The Divine Miracle Exposure Campaign conducted across India under the leadership of Abraham Kovoor, the All-India Miracle Exposure Campaign of Sanal Edamaruku during 1994-95, several popular books written by Joseph Edamaruku, and hundreds of TV presentations of Sanal Edamaruku gave unprecedented popularity for the rationalist movement. Organised rationalist associations came up in each and every State and each of the State units got affiliated to Indian Rationalist Association as parent body of rationalists and atheists in the country.

==Activities==
The Indian Rationalist Association attempts to oppose superstition and pseudoscience in India. It has led media and educational campaigns debunking the Monkey-man of Delhi monster hysteria, godmen, claims of miraculous milk-drinking statues, superstitions related to solar eclipses, and even the beliefs behind ritual human sacrifices.

Sometimes referred to as "guru busters", the group critiques India's culturally influential godmen. They perform magic demonstrations that replicate the purportedly miraculous feats of the godmen, such as walking on coals, producing sacred ash from thin air, exploding stones with "mental power", levitating, or turning water into blood. Thousands of volunteers assist with these demonstrations throughout India.

Similarly, the Indian Rationalist Association demonstrates on television how ordinary statues can appear to drink milk and other fluids.

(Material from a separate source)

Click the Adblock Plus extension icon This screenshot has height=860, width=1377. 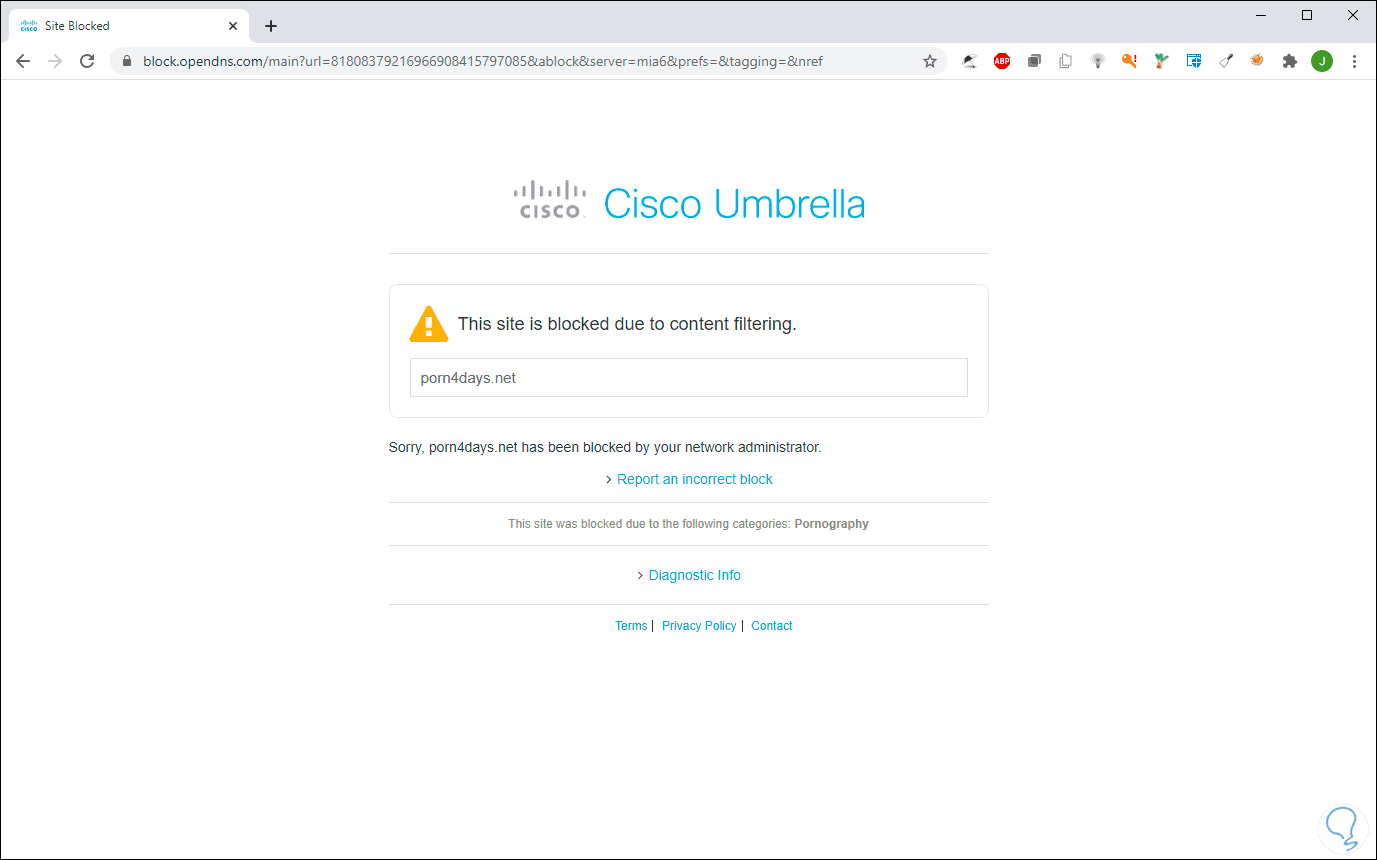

Working with the Dakshina Kannada Rationalist Association, the Indian Rationalist Association opposed a 2009 proposal to make yoga a compulsory subject for high school and primary school students in Mangalore.

==In popular culture==
The Australian writer Greg Egan has featured the Indian Rationalist Association and Sanal Edamaruku in his novel Teranesia.